# Clean Bibliography

To goal of this notebook is to clean your `.bib` file to ensure that it only contains references that you have cited in your paper. This cleaned `.bib` will then be used to generate a data table of names that will be used to query the probabilistic gender classifier, [Gender API](https://gender-api.com). 

The only required file you need is your manuscript's bibliography in `.bib` format. __Your `.bib` must only contain references cited in the manuscript__. Otherwise, the estimated gender proportions will be inaccurate. 

If you are not using LaTeX, collect and organize only the references you have cited in your manuscript using your reference manager of choice (e.g.
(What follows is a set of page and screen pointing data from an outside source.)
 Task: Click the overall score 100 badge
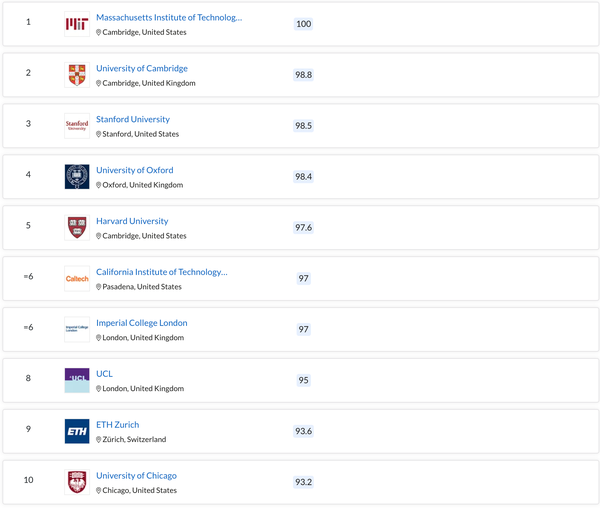[304, 24]
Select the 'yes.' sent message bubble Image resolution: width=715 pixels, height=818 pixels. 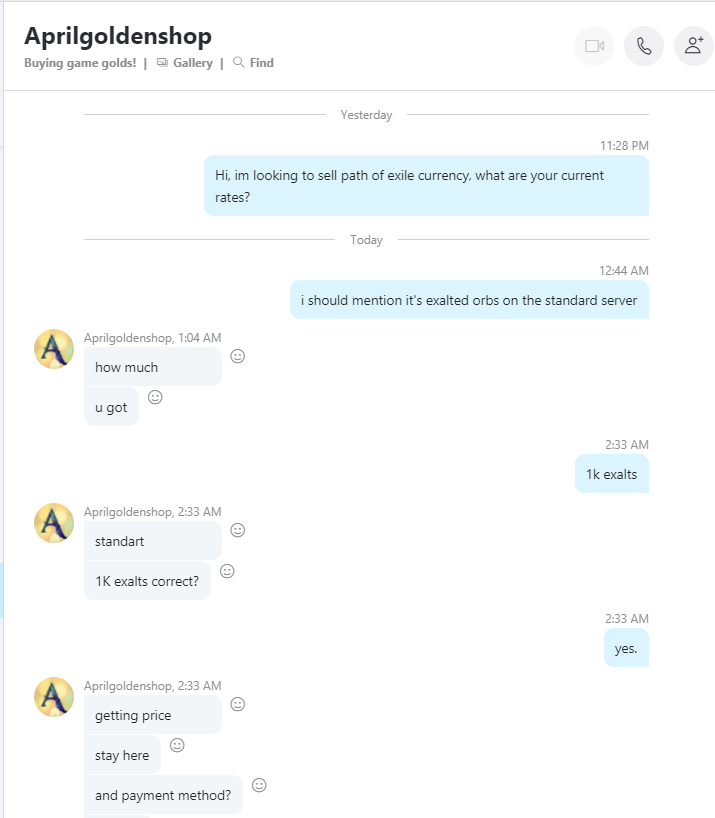point(626,648)
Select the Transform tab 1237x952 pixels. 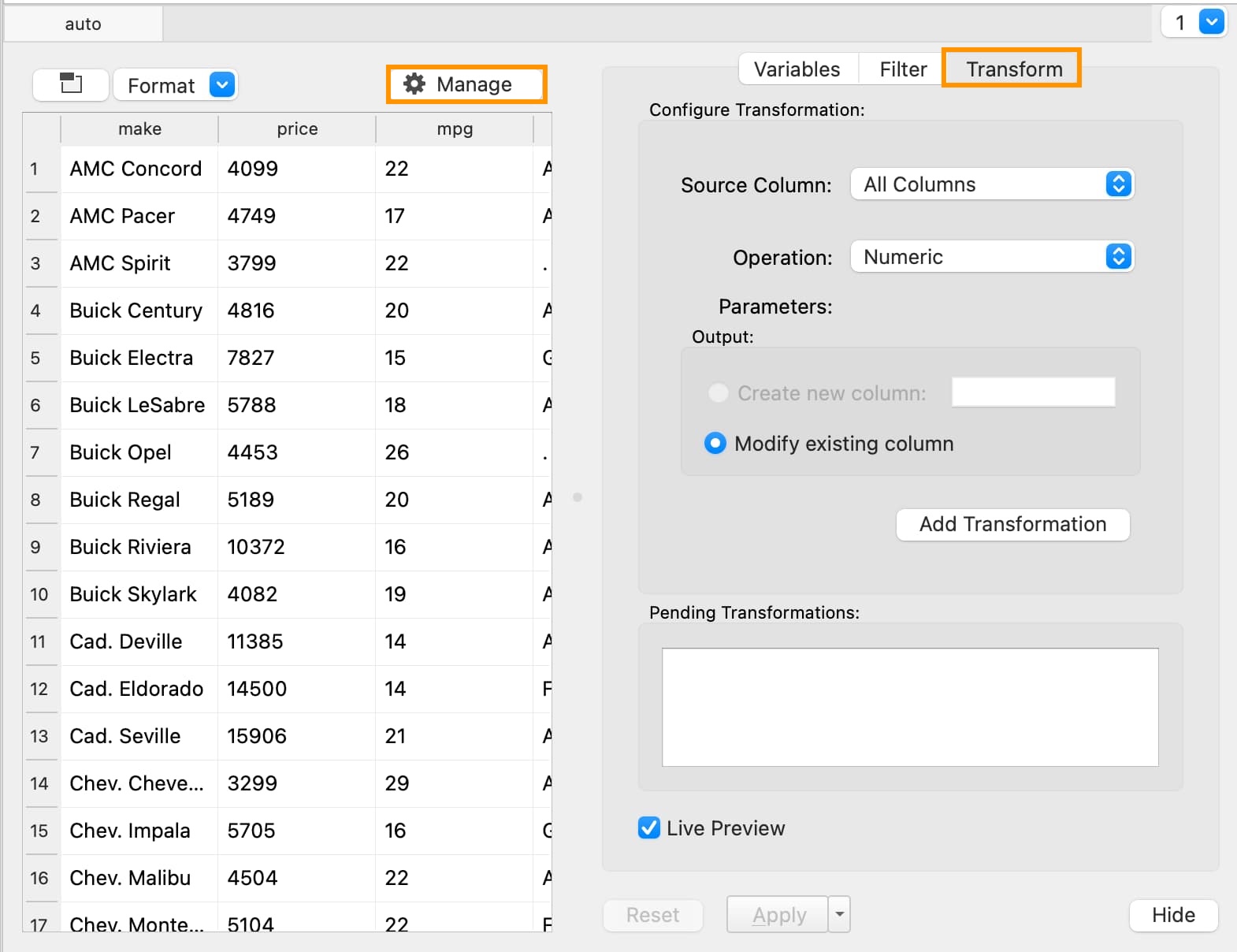[1013, 69]
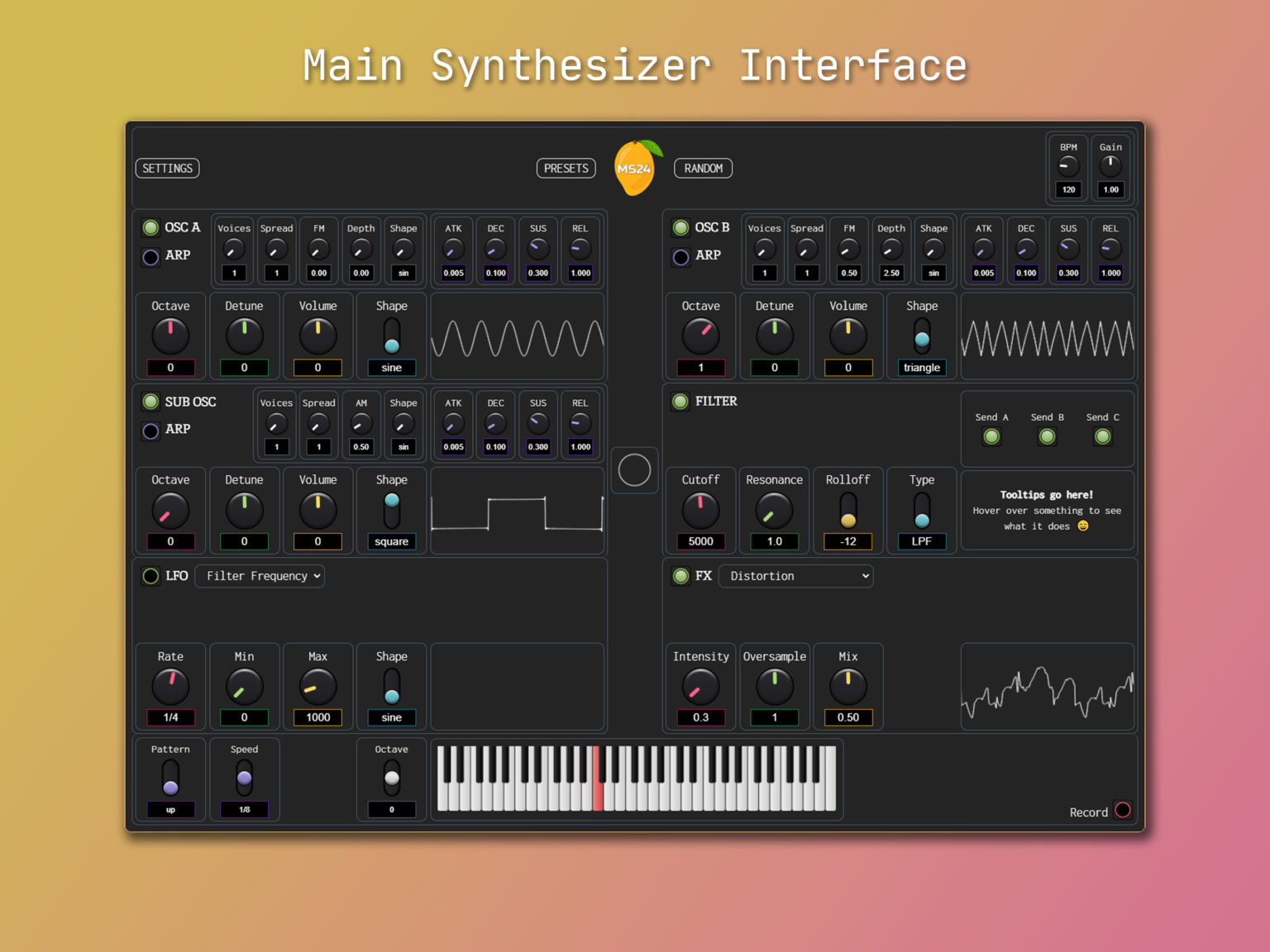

Mendeley, Zotero, EndNote, ReadCube, etc.) and export that selected bibliography as a `.bib` file. For those working in LaTeX, we can use an optional `.aux` file to automatically filter your `.bib` to check that it only contains entries which are cited in your manuscript.

## Import libraries, set paths, check settings

### Upload your .bib file(s) and optionally an .aux file generated from compiling your LaTeX manuscript.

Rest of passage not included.